Research has documented activity against a wide range of bacteria, including some antibiotic-resistant strains, as well as against fungi and enveloped viruses.
LL-37 Beyond Direct Antimicrobial Action
LL-37 does more than puncture microbes. It also recruits immune cells to infection sites, supports wound healing through pro-angiogenic signaling, and modulates inflammatory cytokines. This dual role — direct antimicrobial plus immune coordinator — is one reason it features in so many research programs.
Studies have examined LL-37 in contexts including chronic wounds, respiratory infection, and skin barrier function. Its expression is linked to vitamin D signaling, which has prompted research into the nutritional inputs that shape innate immune capacity.
The peptide is also studied for its role in disease states where its expression is dysregulated, including some autoimmune and inflammatory conditions.
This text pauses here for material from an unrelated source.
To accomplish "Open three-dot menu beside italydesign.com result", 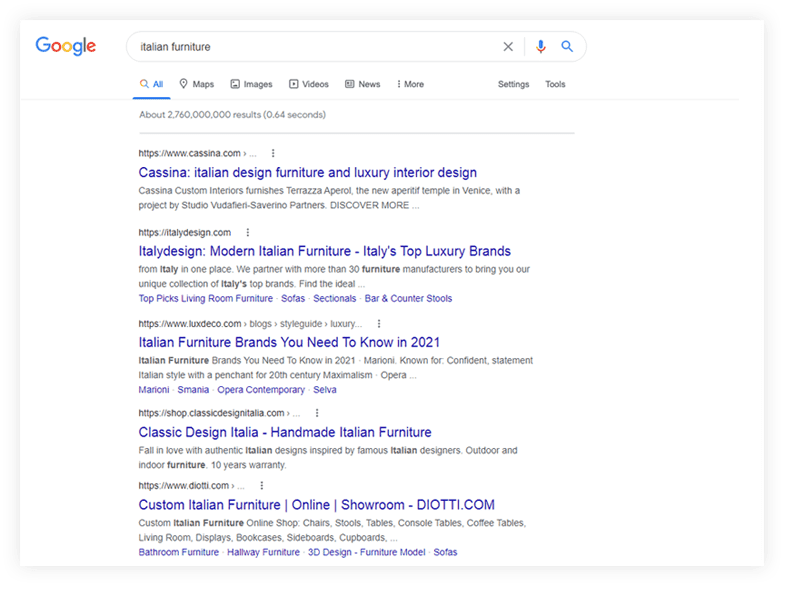I will pyautogui.click(x=248, y=232).
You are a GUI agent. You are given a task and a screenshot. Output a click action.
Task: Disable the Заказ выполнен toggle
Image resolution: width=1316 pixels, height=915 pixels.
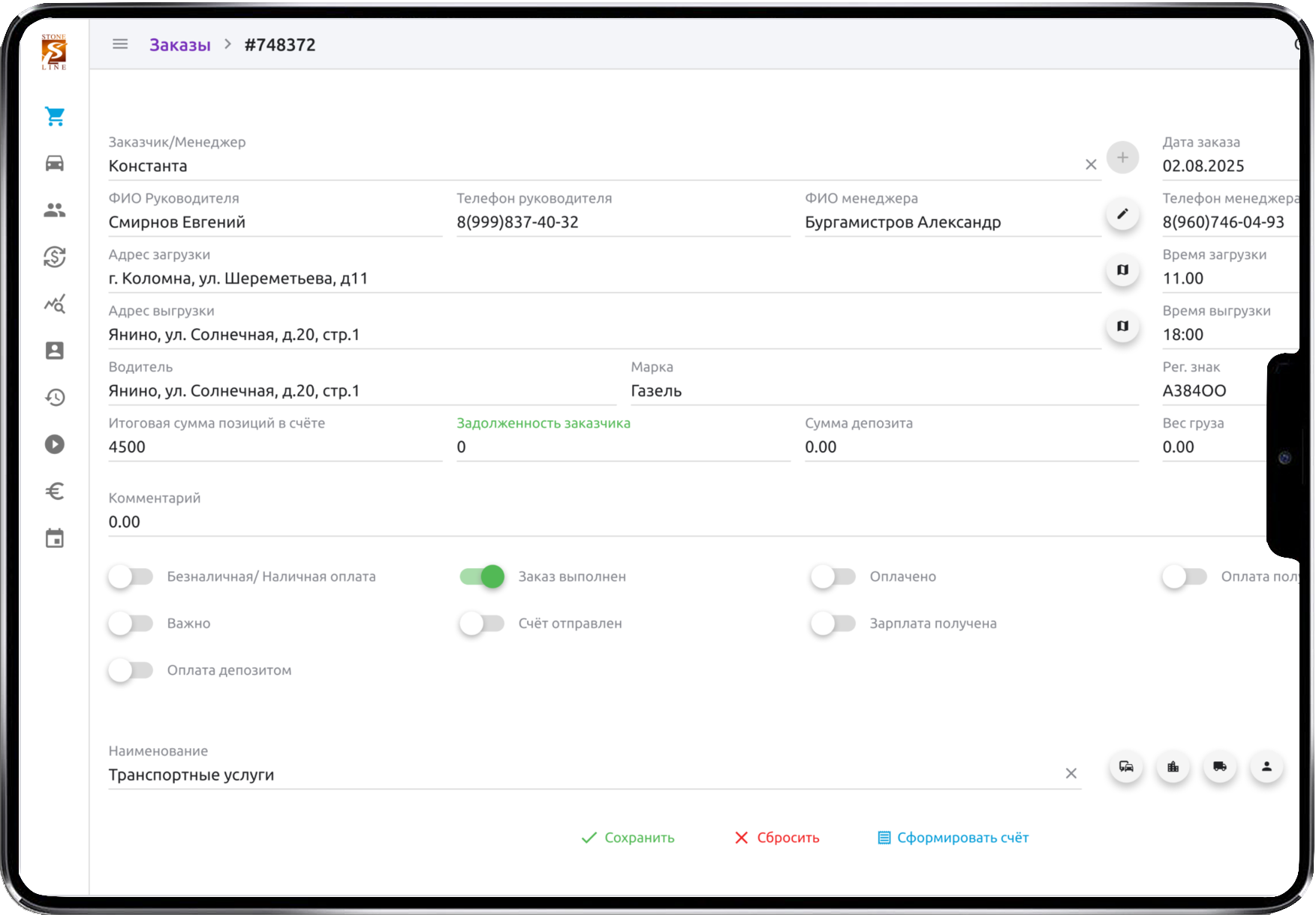click(482, 576)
KPV: A Small Peptide with Targeted Activity
KPV is a tripeptide — just three amino acids long — derived from the C-terminus of alpha-melanocyte stimulating hormone. Despite its short length, it has demonstrated antimicrobial and anti-inflammatory activity in research models.
Its antimicrobial mechanism is distinct from LL-37's membrane disruption. KPV appears to interfere with intracellular pathways in microbes, particularly in fungi like Candida species. The anti-inflammatory effect is mediated through melanocortin receptor signaling.
Research has focused on mucosal applications, including gut and skin models, where the combination of antimicrobial and anti-inflammatory activity is particularly relevant.
Why AMPs Matter for Infection Research
The rise of antimicrobial resistance has renewed interest in peptide-based antimicrobials. Because AMPs work through membrane disruption or pathway interference rather than enzyme inhibition, they offer different resistance profiles than conventional antibiotics.
Stability, manufacturing cost, and selective delivery remain active research challenges. Most AMPs are studied as research tools rather than as drug candidates at this stage, but the field continues to expand.
Antimicrobial peptide research is an active area, and the relationship between in vitro activity and in vivo therapeutic potential is still being mapped. All peptides discussed are intended for research use only and are not for human consumption.